Table 5.
Biological drug concentrations and anti-drug antibodies when applying therapeutic drug monitoring in inflammatory bowel disease.
| Statement | Vote agreement, % |
|---|---|
| A. General | |
| 13. There is no difference in indication for ordering drug/antibody concentrations or interpretation of results for biosimilars or the originator drug. | 100 (13/13) |
| 14. The threshold drug concentration may vary depending on disease phenotype and desired therapeutic outcome. | 100 (13/13) |
| 15. In the presence of adequate trough drug concentrations, anti-drug antibodies are unlikely to be clinically relevant. | 100 (12/12) |
| 16. Other than for anti-infliximab antibodies, there are not enough data to recommend a threshold for high anti-drug antibody titers for the biologic drugs. | 100 (12/12) |
| B. Infliximab | |
| 17. The current evidence suggests that the variability of infliximab concentrations between the different assays is unlikely to be clinically significant. | 100 (13/13)a |
| 18. There is insufficient evidence that inter-assay drug concentration results are comparable for biologic drugs other than for infliximab. | 100 (13/13) |
| 19. The minimal trough concentration for infliximab post-induction at week 14 should be greater than 3 μg/ml, and concentrations greater than 7 μg/ml are associated with an increased likelihood of mucosal healing. | 100 (13/13) |
| 20. During maintenance the minimal trough concentration for infliximab for patients in remission should be greater than 3 μg/ml. For patients with active disease infliximab should generally not be abandoned unless drug concentrations are greater than 10 μg/ml. | 92 (12/13) |
| 21. In the absence of detectable infliximab, high titer anti-infliximab antibodies require a change of therapy. Low level antibodies can sometimes be overcome. For the ANSER assay, a high titer anti-infliximab antibody at trough is defined as 10 U/ml, for RIDAscreen the cut-off is 200 ng/ml, for InformTx/Lisa Tracker the cut-off is 200 ng/ml. For other assays, there is insufficient data to define an adequate cut-off for a high titer anti-infliximab antibody. | 100 (13/13) |
| C. Adalimumab | |
| 22. The minimum drug concentration at week 4 for adalimumab should at least be 5 μg/ml. Drug concentrations greater than 7 μg/ml are associated with an increased likelihood of mucosal healing. | 83 (10/12)a |
| 23. During maintenance the minimum trough concentration for adalimumab for patients in remission should be greater than 5 μg/ml.
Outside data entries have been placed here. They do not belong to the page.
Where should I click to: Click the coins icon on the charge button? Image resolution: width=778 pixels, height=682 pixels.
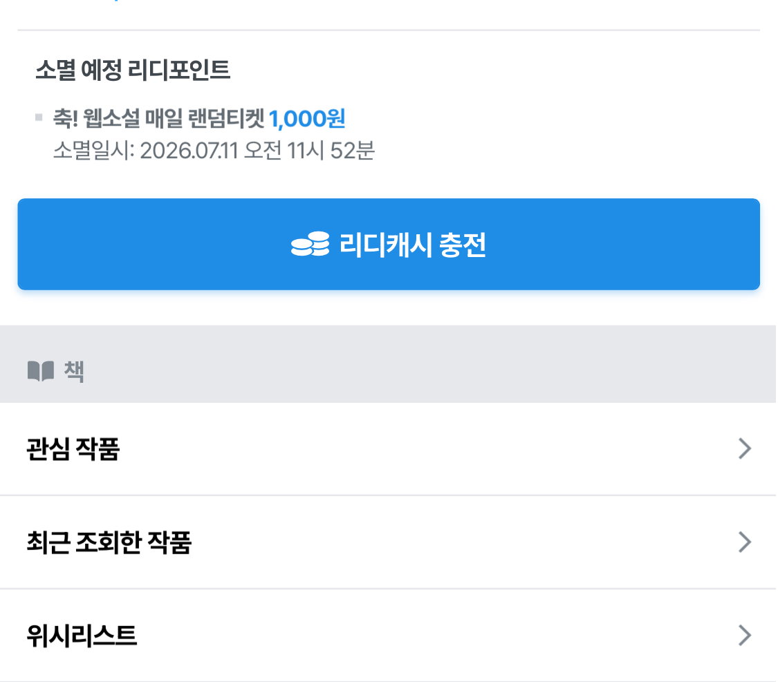pos(310,244)
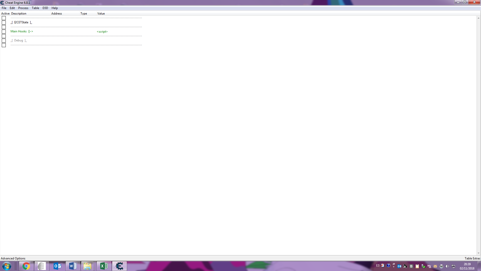Viewport: 481px width, 271px height.
Task: Click the ES keyboard language indicator
Action: point(378,266)
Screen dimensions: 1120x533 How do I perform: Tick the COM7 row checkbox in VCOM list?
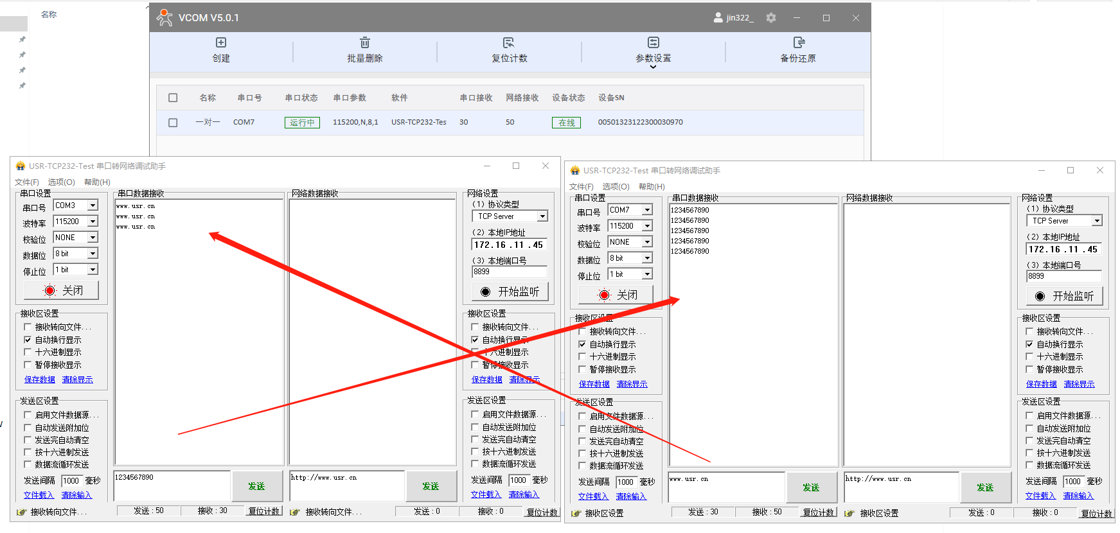pos(173,123)
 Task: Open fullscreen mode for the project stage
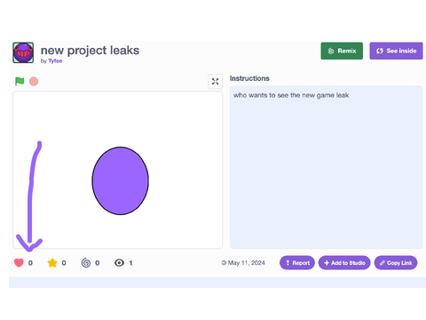click(x=216, y=82)
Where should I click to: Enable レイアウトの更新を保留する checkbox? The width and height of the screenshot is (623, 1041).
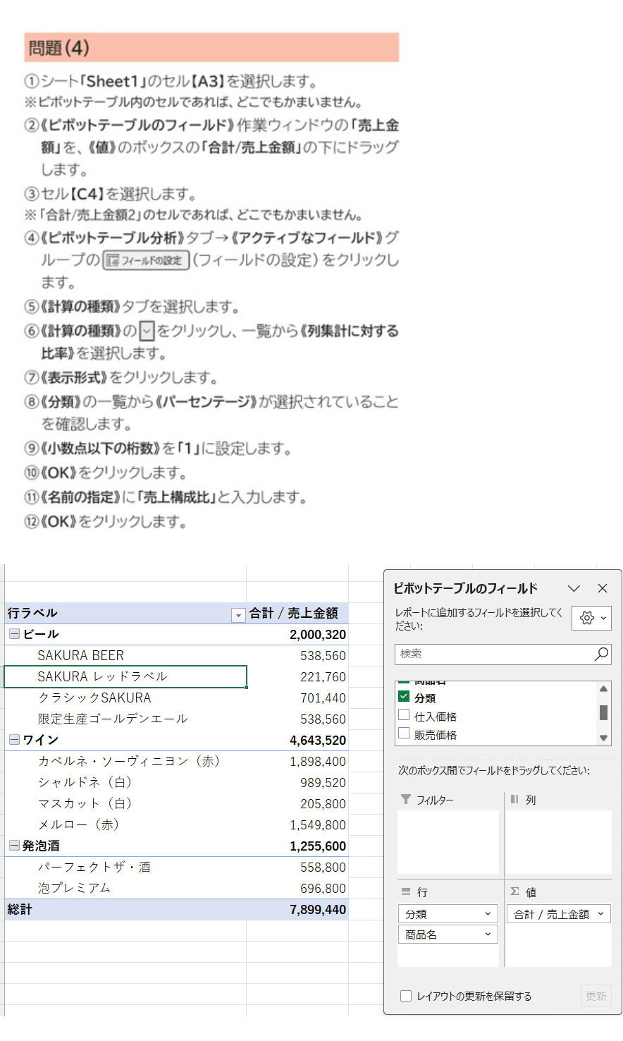406,996
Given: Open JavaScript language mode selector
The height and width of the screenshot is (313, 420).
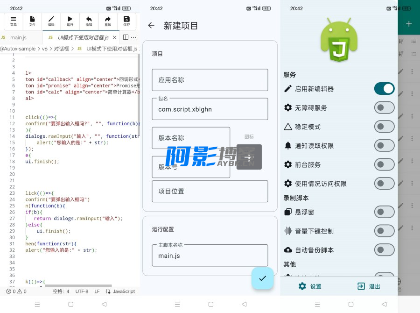Looking at the screenshot, I should click(120, 291).
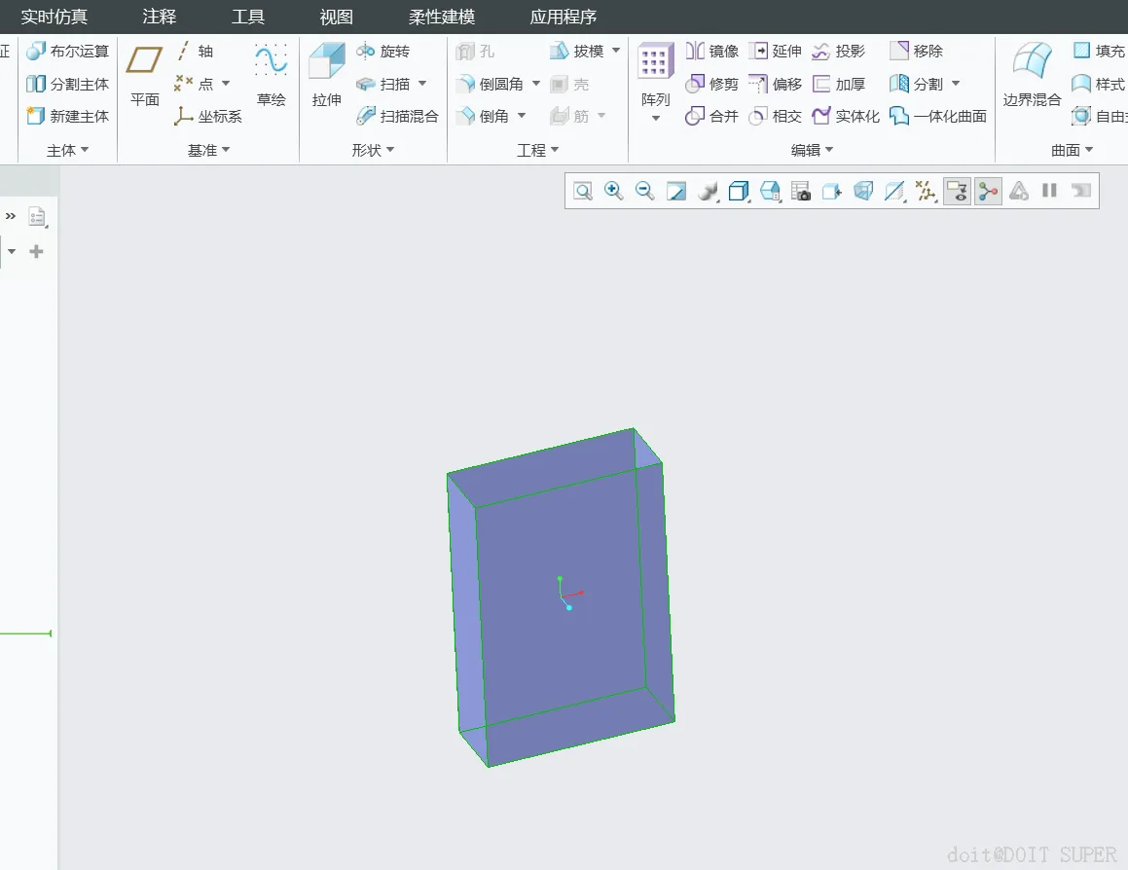Screen dimensions: 1128x870
Task: Switch to the 视图 tab
Action: click(x=336, y=17)
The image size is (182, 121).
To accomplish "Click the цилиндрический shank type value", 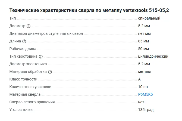I will pos(153,56).
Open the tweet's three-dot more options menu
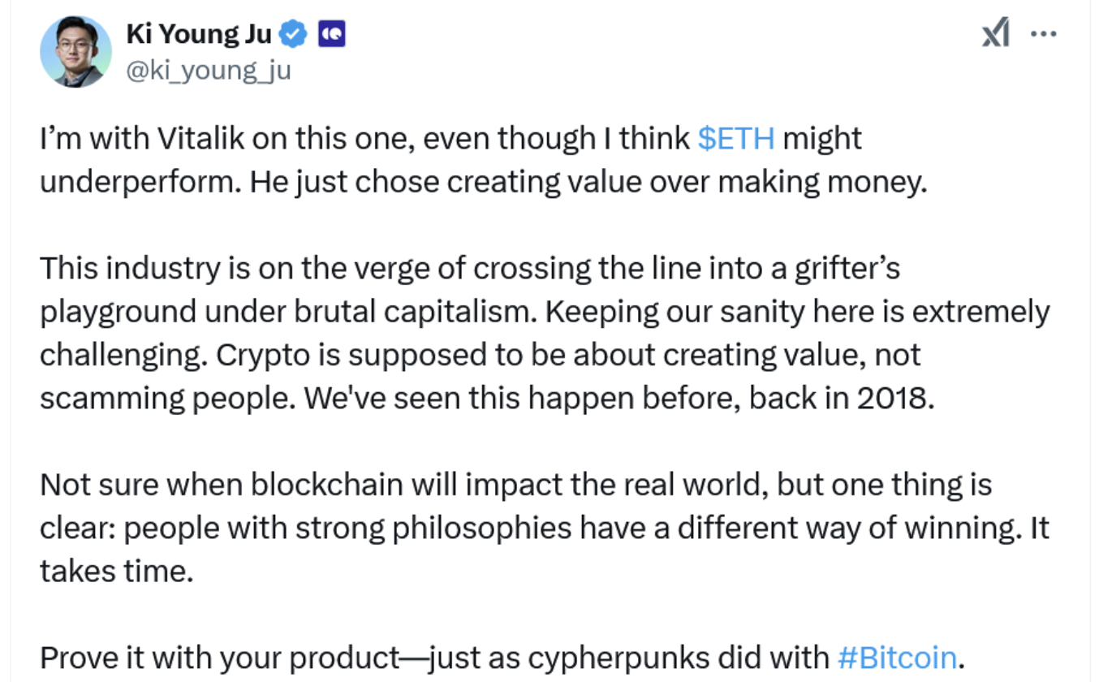 1043,33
For patients with active disease adalimumab should generally not be abandoned unless drug concentrations are greater than 10 μg/ml. | 100 (12/12) |
| D. Certolizumab pegol | |
| 24. The minimum concentrations for certolizumab pegol at week 6 should be greater than 32 μg/ml. | 100 (12/12) |
| 25. During maintenance the minimum trough concentration for certolizumab pegol for patients in remission should be 15 μg/ml. | 92 (11/12) |
| E. Golimumab | |
| 26. The minimum drug concentration at week 6 for golimumab should at least be 2.5 μg/ml. | 92 (11/12) |
| 27. During maintenance the minimum trough concentration for golimumab for patients in remission should be greater than 1 μg/ml. | 92 (11/12) |
| F. Vedolizumab / Ustekinumab | |
| 28. Although there are emerging data that may show an association between drug concentrations and outcomes, they are not sufficient to guide specific induction and maintenance drug concentrations for vedolizumab and ustekinumab other than confirming that there is detectable drug. | 100 (12/12) |
After a second round of voting.
HMSA: homogeneous mobility shift assay; TNF: tumor necrosis factor.